**Assignment:** Using the entries below, return word for word the lines from the one containing "Given: Click the City Fringe legend square" up to and including the last.

**Data to use:**
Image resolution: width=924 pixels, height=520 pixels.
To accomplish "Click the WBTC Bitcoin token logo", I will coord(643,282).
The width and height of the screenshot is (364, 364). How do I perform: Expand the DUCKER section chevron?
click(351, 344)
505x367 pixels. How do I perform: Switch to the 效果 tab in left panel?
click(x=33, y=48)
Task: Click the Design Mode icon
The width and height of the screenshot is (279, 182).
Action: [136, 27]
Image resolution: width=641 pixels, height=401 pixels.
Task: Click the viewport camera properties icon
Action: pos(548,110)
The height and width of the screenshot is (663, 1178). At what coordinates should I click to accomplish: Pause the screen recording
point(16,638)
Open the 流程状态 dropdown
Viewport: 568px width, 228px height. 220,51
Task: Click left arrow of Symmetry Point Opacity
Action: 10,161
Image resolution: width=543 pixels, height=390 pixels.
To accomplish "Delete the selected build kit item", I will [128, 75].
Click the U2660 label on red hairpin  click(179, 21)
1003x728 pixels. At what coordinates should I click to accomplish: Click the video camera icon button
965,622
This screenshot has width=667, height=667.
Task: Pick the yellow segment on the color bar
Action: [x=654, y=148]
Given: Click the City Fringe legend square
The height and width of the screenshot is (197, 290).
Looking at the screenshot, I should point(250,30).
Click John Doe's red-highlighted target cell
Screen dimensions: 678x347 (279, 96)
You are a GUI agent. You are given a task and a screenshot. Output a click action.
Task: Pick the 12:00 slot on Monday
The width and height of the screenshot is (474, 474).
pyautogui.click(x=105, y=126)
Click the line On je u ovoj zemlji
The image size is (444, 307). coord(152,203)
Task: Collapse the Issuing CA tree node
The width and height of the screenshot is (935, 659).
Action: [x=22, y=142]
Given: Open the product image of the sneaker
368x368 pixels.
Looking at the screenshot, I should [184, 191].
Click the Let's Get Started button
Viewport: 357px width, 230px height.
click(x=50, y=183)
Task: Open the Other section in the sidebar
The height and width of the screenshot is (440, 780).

**Exercise response:**
Given: Click the City Fringe legend square
The height and width of the screenshot is (197, 290).
Looking at the screenshot, I should point(250,30).
Click John Doe's red-highlighted target cell
Screen dimensions: 678x347 (279, 96)
You are a GUI agent. You are given a task and a screenshot. Output a click action.
Task: Pick the 12:00 slot on Monday
The width and height of the screenshot is (474, 474).
pyautogui.click(x=105, y=126)
Click the line On je u ovoj zemlji
The image size is (444, 307). coord(152,203)
Task: Collapse the Issuing CA tree node
The width and height of the screenshot is (935, 659).
Action: [x=22, y=142]
Given: Open the product image of the sneaker
368x368 pixels.
Looking at the screenshot, I should [184, 191].
Click the Let's Get Started button
Viewport: 357px width, 230px height.
click(x=50, y=183)
Task: Open the Other section in the sidebar
The height and width of the screenshot is (440, 780).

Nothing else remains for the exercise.